Congrats to Mr. Furin! Qualifies him and Aero for the national am!!!

Congrats to Lydia and Weezer! and Mercy and Kicker!


----------



## Sue Kiefer (Mar 4, 2006)

Congrads to Michelle Chalupka and her Golden "Dixie" on her "Q" 3rd. place.
Poms Poms fly'n
Sue


----------



## Bait (Jan 21, 2004)

Sue Kiefer said:


> Congrads to Michelle Chalupka and her Golden "Dixie" on her "Q" 3rd. place.
> Poms Poms fly'n
> Sue


OK, I'll have to second that! Big Congrats to a nice team!


----------



## goldngirl (Nov 10, 2009)

Sue Kiefer said:


> Congrads to Michelle Chalupka and her Golden "Dixie" on her "Q" 3rd. place.
> Poms Poms fly'n
> Sue


Thanks so much Sue! So nice of you to cheer us on!

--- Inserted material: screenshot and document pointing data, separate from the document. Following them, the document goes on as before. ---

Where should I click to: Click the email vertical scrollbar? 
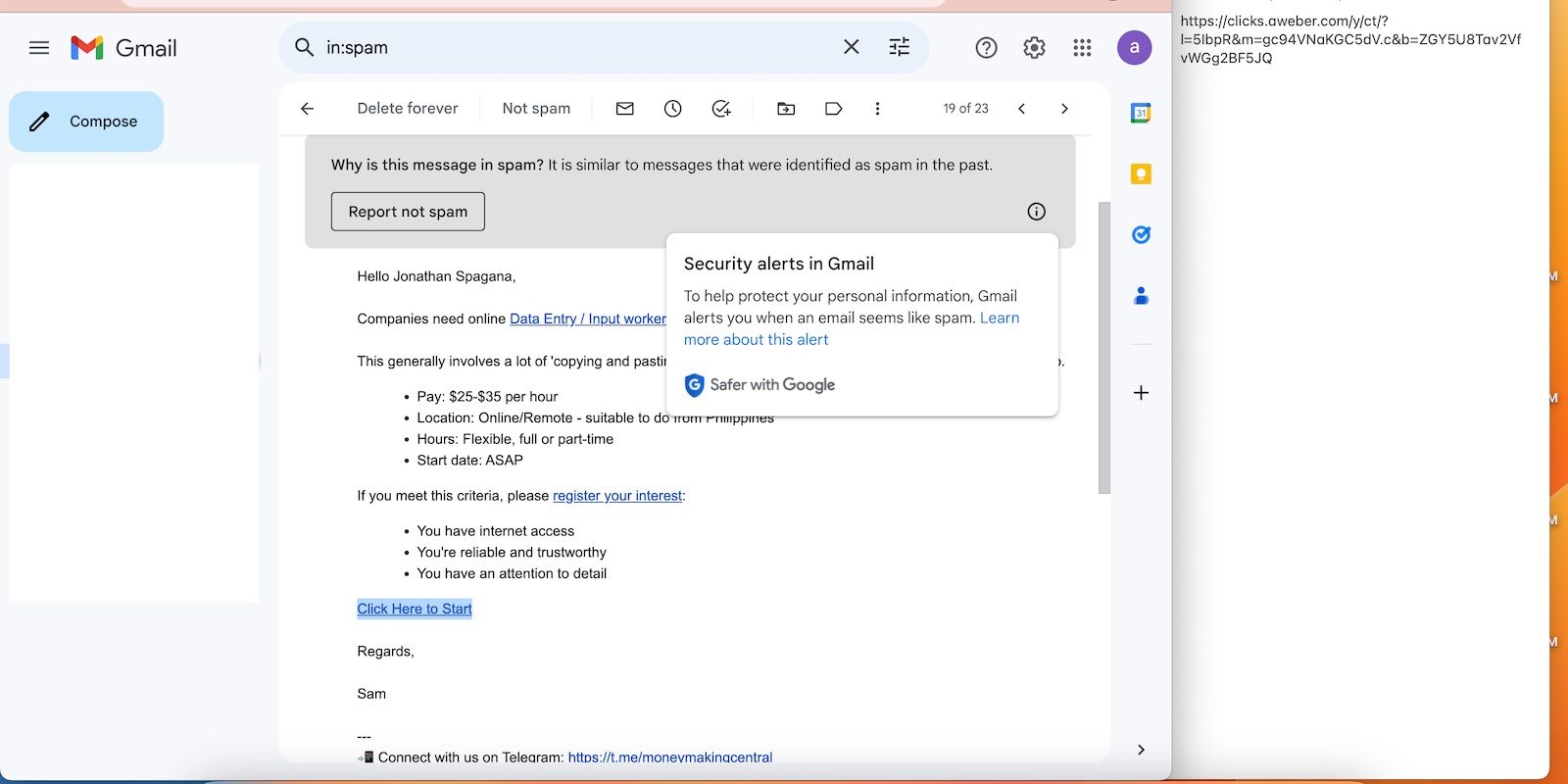click(x=1104, y=348)
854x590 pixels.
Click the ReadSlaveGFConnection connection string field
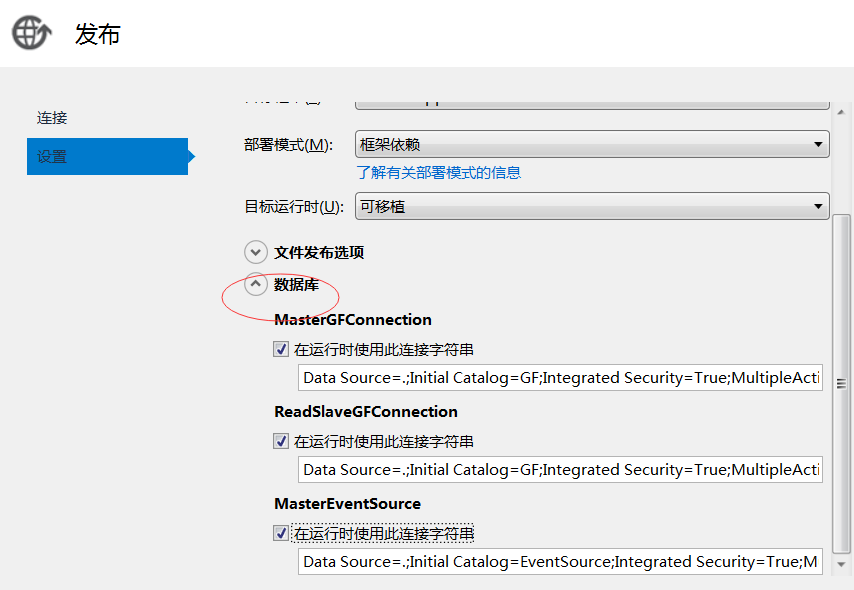560,470
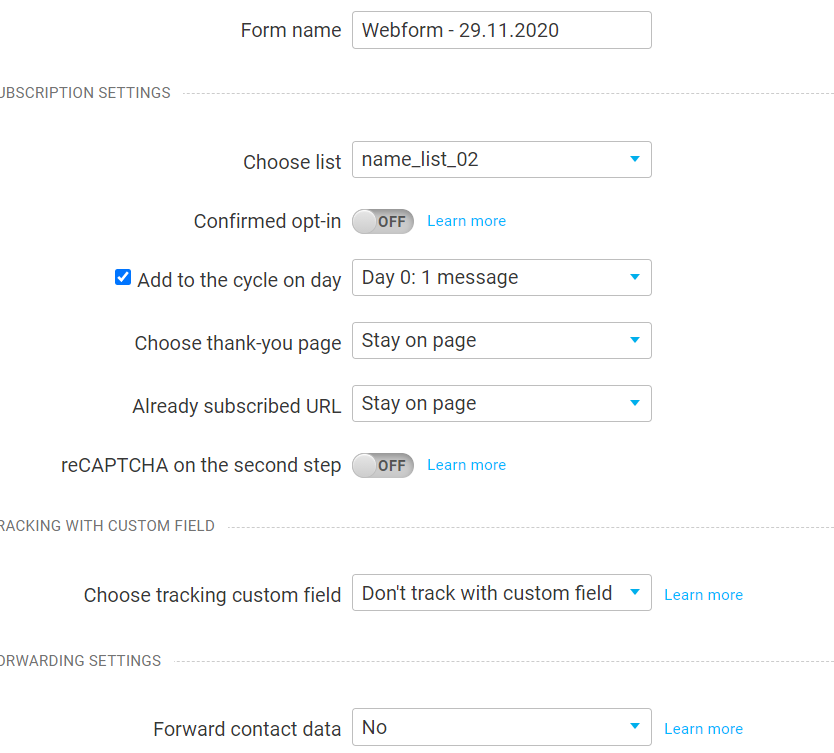Click the arrow icon on name_list_02 dropdown
The width and height of the screenshot is (834, 753).
[x=635, y=159]
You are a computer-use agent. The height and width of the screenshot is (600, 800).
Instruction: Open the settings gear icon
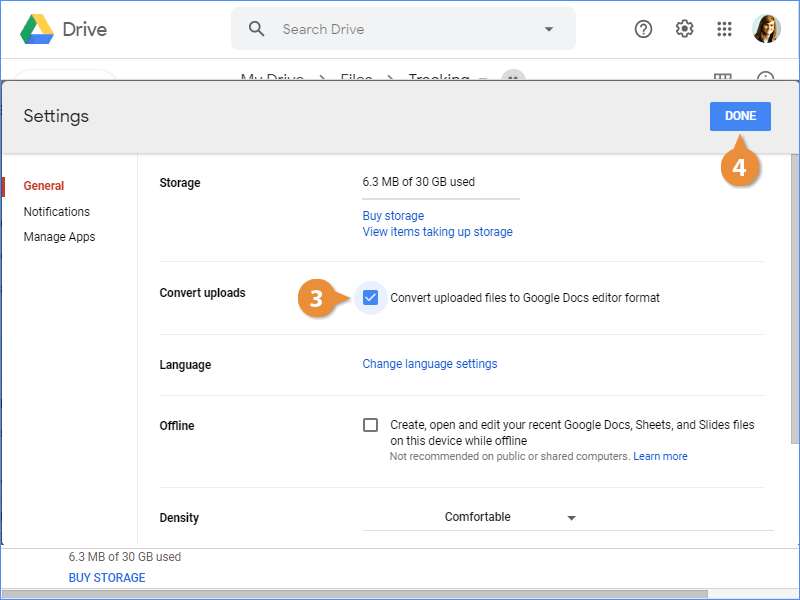[x=685, y=29]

Dixie Darlin' did her momma proud! 

Gotta give David Ward big thanks for all his "magic" with training Dixie!

Thanks again, Michelle & Dixie


----------



## goldngirl (Nov 10, 2009)

Bait said:


> OK, I'll have to second that! Big Congrats to a nice team!


Bait and Kate,

U both have been so great! 

Thanks for the kudos!

Michelle & Dixie


----------



## Sue Kiefer (Mar 4, 2006)

And she's a poet.;-)
Sue


----------



## Lucky Number Seven (Feb 22, 2009)

Preacher sends a big congrats to his daddy!!! Way to go Kicker!!!


----------



## vanman (Sep 26, 2007)

Nice going Michelle and Dixie./keep 'er rollin'


----------



## Creek Retrievers (Jul 1, 2005)

Congratulations Michelle and Dixie on Qual 3rd!!!


----------



## saltgrass (Sep 22, 2008)

Congrats to Judy and Kicker!!! Way to go...........


----------